# 2nd go at bubble hash.



## Herm (Mar 30, 2011)

heres my 2nd attempt at bubble hash.


----------



## 4u2sm0ke (Mar 30, 2011)

:stoned:


----------



## The Hemp Goddess (Mar 30, 2011)

Great looking hash!


----------



## niteshft (Mar 30, 2011)

Blond hash......yummm!


----------



## dman1234 (Mar 30, 2011)

you done good.


----------



## Locked (Mar 30, 2011)

I'd hit that.........


----------



## Herm (Mar 30, 2011)

This was done using subcools method with one minor change.  I have five gallon buckets and I didnt want a ton of ice in the bag so I used a keg tub and put the whole working bucket in an ice bath.


----------



## my my (Mar 30, 2011)

Looks Good!-)


----------



## rotten_socks420 (Mar 30, 2011)

My buddy uses the large 50 gallon ones and he only uses the last two bags none of the other ones he says he doesnt get hardly anything off the other ones so its a waste of his time I guess.... He just made a 3/4 pound slab last time


----------



## coloradodreamn (Apr 26, 2011)

with big bags big results are possible. i've always used 5 gallon bags but just recently got a 20 gallon 220 bag.  i also went out and got myslef some screen printing screens from a t-shirt making place.  they are made in any micron you could want.  i got a 90 and 25. cant wait to see what the future holds with these.


----------



## jesuse (Apr 28, 2011)

nice work sir!! how much product did you use to get a  nice return like that? and have you smoked any yet is it as potent as it looks?


----------
───
Task description — From the bubble hash thread, reproduce everything from "This was done" down to "Looks Good!-)" word for word.

Available data —
───
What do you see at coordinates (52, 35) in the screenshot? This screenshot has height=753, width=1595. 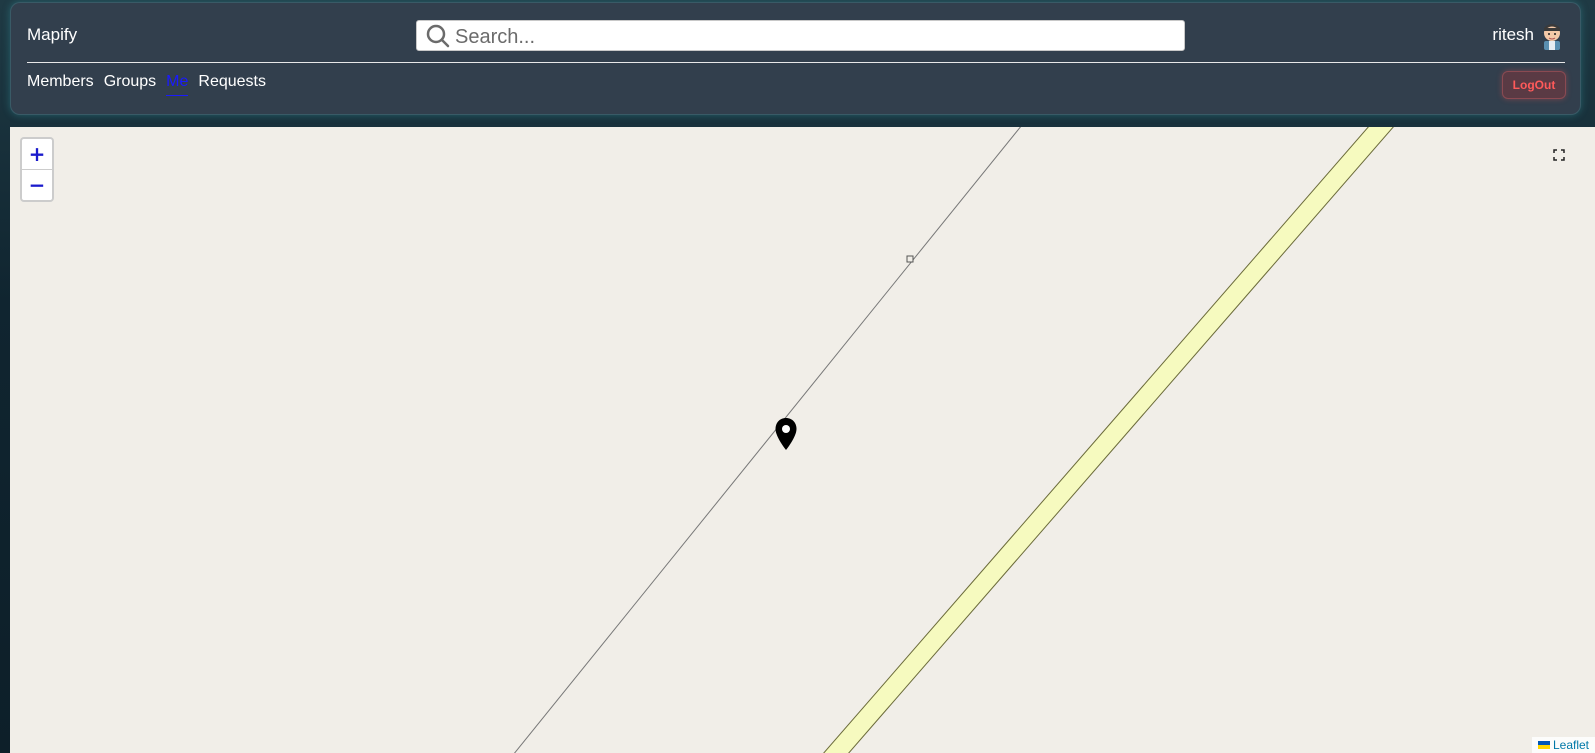 I see `brand-logo: Mapify` at bounding box center [52, 35].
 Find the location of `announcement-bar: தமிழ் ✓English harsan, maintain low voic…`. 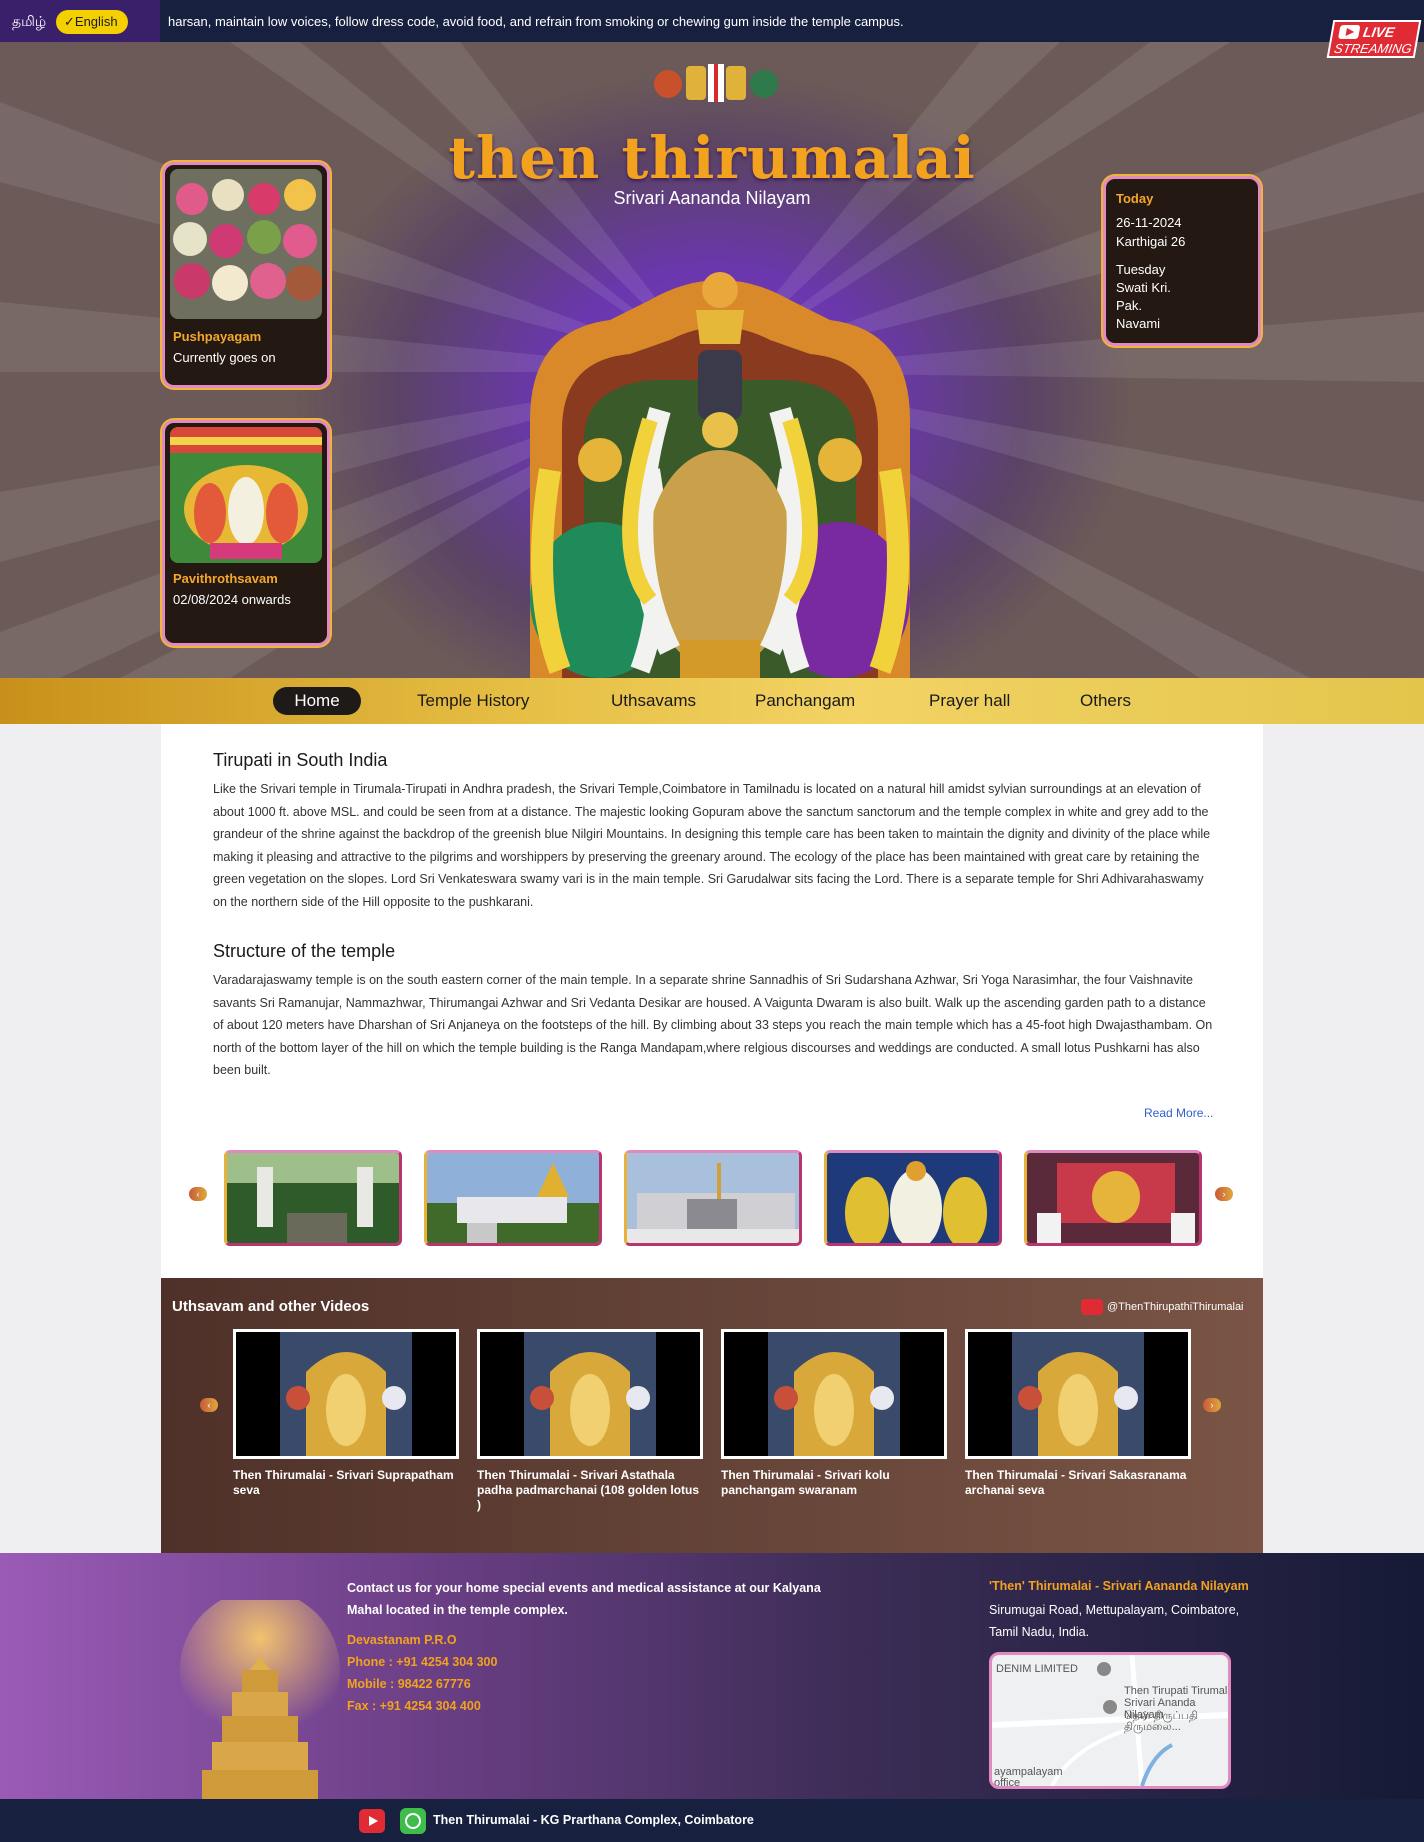

announcement-bar: தமிழ் ✓English harsan, maintain low voic… is located at coordinates (712, 21).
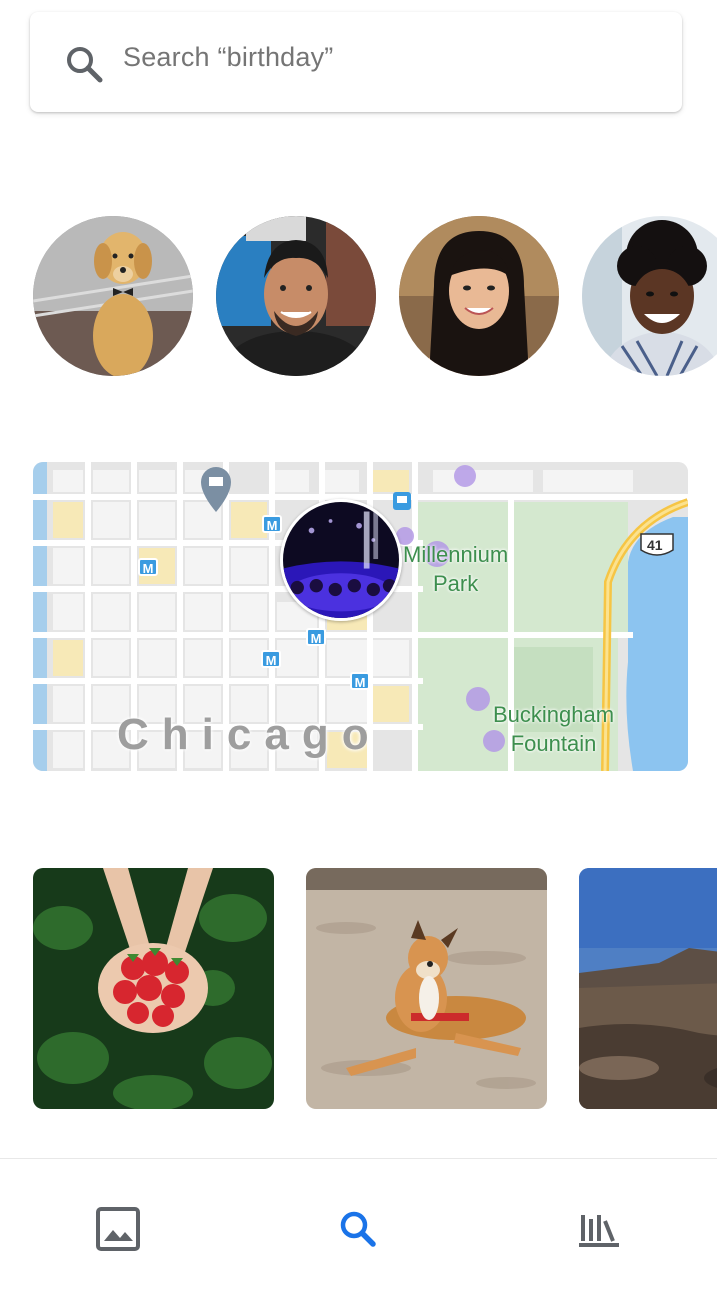  I want to click on place-photo-concert, so click(341, 560).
───
Output of the task —
This was done using subcools method with one minor change.  I have five gallon buckets and I didnt want a ton of ice in the bag so I used a keg tub and put the whole working bucket in an ice bath.


----------



## my my (Mar 30, 2011)

Looks Good!-)